28 de septiembre de 2023 - Jueves de la 25ª semana
Monasterio de Kibungo, Rwanda
Homilía
Herodes Antipas, al igual que su padre Herodes el Grande, que mandó matar a los niños de Belén en el momento del nacimiento de Jesús, es un hombre preocupado y perturbado. Es rey -o tetrarca- de Galilea, pero un rey títere cuyo poder es en realidad muy frágil porque el país está bajo control romano. Está muy apegado a sus prerrogativas, pero siempre desgarrado por la inseguridad, siempre temiendo que un auténtico "rey de los judíos" le destrone. Es un débil, que no habría querido decapitar a Juan, pero lo hizo para no perder la cara después de hacer una promesa tonta a la hija de su esposa ilegítima. Del mismo modo, se confabuló con Pilato en la muerte de Jesús por miedo a los Romanos, aunque sentía cierta fascinación por Jesús. Quiere verlo, pero sólo por curiosidad.
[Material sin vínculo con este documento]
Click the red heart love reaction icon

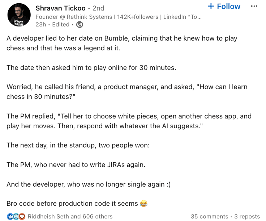(22, 216)
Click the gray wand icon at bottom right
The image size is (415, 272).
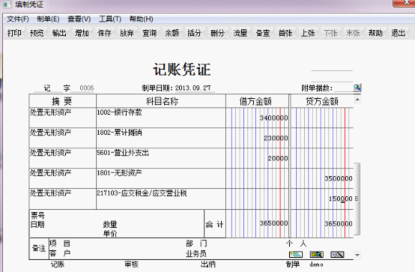point(337,255)
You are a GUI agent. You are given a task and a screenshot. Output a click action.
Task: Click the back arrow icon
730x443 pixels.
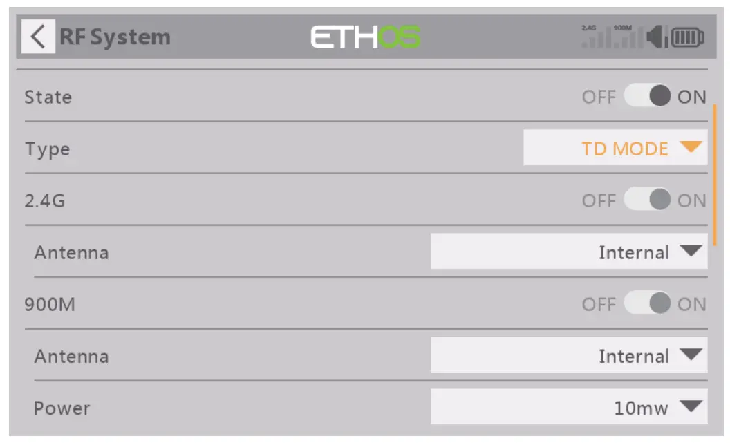[x=38, y=37]
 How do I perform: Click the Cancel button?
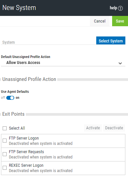[100, 21]
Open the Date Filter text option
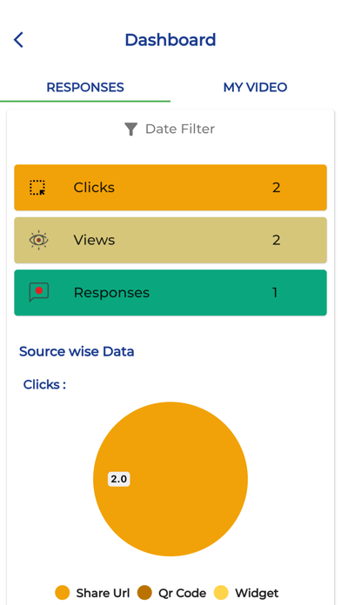341x605 pixels. [x=180, y=129]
"Juan, lo hice decapitar", dice. Ya había dos tipos de hombres radicalmente diferentes entre sí. Ante este Herodes, siempre desgarrado por el miedo, porque estaba apegado a todo lo que poseía -o creía poseer, o quería poseer-, Juan era la figura del hombre libre, totalmente libre, que sólo vivía para su misión de precursor, que se retiró cuando apareció el Mesías y que incluso le envió sus propios discípulos. Como es libre, Juan no tiene miedo y, por lo tanto, puede reprochar abiertamente a Herodes su pecado, aunque se arriesgue a perder la cabeza. En realidad es libre porque no está atado a nada y no tiene nada que perder.
Y si Jesús fascina tanto a Herodes, que siempre quiere verlo, en este momento como en el del juicio, es porque Jesús encarna esa libertad total que tanto echa de menos.
Muy a menudo en el Evangelio, especialmente en las apariciones después de la Resurrección, Jesús dice: "No temáis, no tengáis miedo". El miedo no conviene al creyente. Y cuando hay miedo en nosotros es porque, como Herodes, estamos apegados a algo que no queremos perder o dejar ir. Puede ser un objeto material, pero más a menudo es el apego a la imagen que tenemos o queremos dar de nosotros mismos, o pueden ser todos los trocitos de poder que tenemos sobre los demás, así como sobre nuestro propio destino.
Pidamos a Dios saber soltar, llegar a esa pobreza y pureza de corazón que nos hace totalmente libres y nos libera de todos los miedos que podamos tener, ya sea a Dios, ya sea a nuestros hermanos o simplemente a la vida.